(Supplied data):

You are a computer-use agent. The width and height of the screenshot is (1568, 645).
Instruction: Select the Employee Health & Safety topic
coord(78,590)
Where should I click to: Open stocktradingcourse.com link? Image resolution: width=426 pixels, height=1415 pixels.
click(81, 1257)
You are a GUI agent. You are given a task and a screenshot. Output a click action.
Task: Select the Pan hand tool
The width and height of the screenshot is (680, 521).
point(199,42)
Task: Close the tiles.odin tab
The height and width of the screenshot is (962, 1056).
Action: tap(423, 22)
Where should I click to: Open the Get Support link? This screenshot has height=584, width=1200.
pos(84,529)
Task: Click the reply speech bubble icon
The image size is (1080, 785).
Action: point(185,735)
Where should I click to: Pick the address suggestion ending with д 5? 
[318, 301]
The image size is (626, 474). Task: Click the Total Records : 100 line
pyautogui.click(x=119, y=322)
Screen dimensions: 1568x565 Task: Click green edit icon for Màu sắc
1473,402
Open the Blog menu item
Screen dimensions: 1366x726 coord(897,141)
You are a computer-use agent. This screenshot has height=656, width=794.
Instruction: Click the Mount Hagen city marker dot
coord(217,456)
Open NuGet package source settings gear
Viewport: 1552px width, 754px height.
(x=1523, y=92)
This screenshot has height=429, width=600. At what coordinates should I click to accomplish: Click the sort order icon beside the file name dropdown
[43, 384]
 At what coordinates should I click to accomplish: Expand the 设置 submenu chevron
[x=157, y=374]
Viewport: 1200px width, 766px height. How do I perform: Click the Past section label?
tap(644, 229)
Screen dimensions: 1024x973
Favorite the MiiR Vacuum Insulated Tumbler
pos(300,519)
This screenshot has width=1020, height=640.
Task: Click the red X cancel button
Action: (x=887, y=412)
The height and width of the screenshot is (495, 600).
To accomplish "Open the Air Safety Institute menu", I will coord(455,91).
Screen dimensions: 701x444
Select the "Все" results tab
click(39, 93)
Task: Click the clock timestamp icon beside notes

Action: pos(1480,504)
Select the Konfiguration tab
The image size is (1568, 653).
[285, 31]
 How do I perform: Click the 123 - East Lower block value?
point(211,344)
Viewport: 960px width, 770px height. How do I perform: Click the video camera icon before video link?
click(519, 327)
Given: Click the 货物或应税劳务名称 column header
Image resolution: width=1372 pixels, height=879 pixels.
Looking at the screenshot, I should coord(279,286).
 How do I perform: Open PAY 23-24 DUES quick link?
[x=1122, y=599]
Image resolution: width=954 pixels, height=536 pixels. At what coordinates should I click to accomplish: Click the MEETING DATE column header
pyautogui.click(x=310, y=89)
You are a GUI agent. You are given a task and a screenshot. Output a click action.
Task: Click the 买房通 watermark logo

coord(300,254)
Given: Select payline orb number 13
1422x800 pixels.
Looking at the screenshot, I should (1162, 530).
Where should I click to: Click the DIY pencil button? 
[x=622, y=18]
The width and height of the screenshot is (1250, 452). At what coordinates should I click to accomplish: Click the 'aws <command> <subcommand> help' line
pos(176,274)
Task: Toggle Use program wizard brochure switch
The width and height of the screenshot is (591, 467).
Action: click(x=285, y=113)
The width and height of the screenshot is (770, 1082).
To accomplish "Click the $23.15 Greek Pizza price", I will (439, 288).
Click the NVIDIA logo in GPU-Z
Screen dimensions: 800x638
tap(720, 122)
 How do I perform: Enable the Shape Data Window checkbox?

(Your objective):
Please transcribe the material above in full, keeping every character intact.

(Written answer):
You are a computer-use agent. The width and height of the screenshot is (1568, 645).
Instruction: Select the Employee Health & Safety topic
coord(78,590)
Where should I click to: Open stocktradingcourse.com link? Image resolution: width=426 pixels, height=1415 pixels.
click(81, 1257)
You are a GUI agent. You are given a task and a screenshot. Output a click action.
Task: Select the Pan hand tool
The width and height of the screenshot is (680, 521).
point(199,42)
Task: Close the tiles.odin tab
The height and width of the screenshot is (962, 1056).
Action: tap(423, 22)
Where should I click to: Open the Get Support link? This screenshot has height=584, width=1200.
pos(84,529)
Task: Click the reply speech bubble icon
The image size is (1080, 785).
Action: point(185,735)
Where should I click to: Pick the address suggestion ending with д 5? 
[318, 301]
The image size is (626, 474). Task: Click the Total Records : 100 line
pyautogui.click(x=119, y=322)
Screen dimensions: 1568x565 Task: Click green edit icon for Màu sắc
1473,402
Open the Blog menu item
Screen dimensions: 1366x726 coord(897,141)
You are a computer-use agent. This screenshot has height=656, width=794.
Instruction: Click the Mount Hagen city marker dot
coord(217,456)
Open NuGet package source settings gear
Viewport: 1552px width, 754px height.
(x=1523, y=92)
This screenshot has height=429, width=600. At what coordinates should I click to accomplish: Click the sort order icon beside the file name dropdown
[43, 384]
 At what coordinates should I click to accomplish: Expand the 设置 submenu chevron
[x=157, y=374]
Viewport: 1200px width, 766px height. How do I perform: Click the Past section label?
tap(644, 229)
Screen dimensions: 1024x973
Favorite the MiiR Vacuum Insulated Tumbler
pos(300,519)
This screenshot has width=1020, height=640.
Task: Click the red X cancel button
Action: (x=887, y=412)
The height and width of the screenshot is (495, 600).
To accomplish "Open the Air Safety Institute menu", I will coord(455,91).
Screen dimensions: 701x444
Select the "Все" results tab
click(39, 93)
Task: Click the clock timestamp icon beside notes

Action: pos(1480,504)
Select the Konfiguration tab
The image size is (1568, 653).
[285, 31]
 How do I perform: Click the 123 - East Lower block value?
point(211,344)
Viewport: 960px width, 770px height. How do I perform: Click the video camera icon before video link?
click(519, 327)
Given: Click the 货物或应税劳务名称 column header
Image resolution: width=1372 pixels, height=879 pixels.
Looking at the screenshot, I should coord(279,286).
 How do I perform: Open PAY 23-24 DUES quick link?
[x=1122, y=599]
Image resolution: width=954 pixels, height=536 pixels. At what coordinates should I click to accomplish: Click the MEETING DATE column header
pyautogui.click(x=310, y=89)
You are a GUI agent. You are given a task and a screenshot. Output a click action.
Task: Click the 买房通 watermark logo

coord(300,254)
Given: Select payline orb number 13
1422x800 pixels.
Looking at the screenshot, I should (1162, 530).
Where should I click to: Click the DIY pencil button? 
[x=622, y=18]
The width and height of the screenshot is (1250, 452). At what coordinates should I click to accomplish: Click the 'aws <command> <subcommand> help' line
pos(176,274)
Task: Toggle Use program wizard brochure switch
The width and height of the screenshot is (591, 467).
Action: click(x=285, y=113)
The width and height of the screenshot is (770, 1082).
To accomplish "Click the $23.15 Greek Pizza price", I will (439, 288).
Click the NVIDIA logo in GPU-Z
Screen dimensions: 800x638
tap(720, 122)
 How do I perform: Enable the Shape Data Window checkbox?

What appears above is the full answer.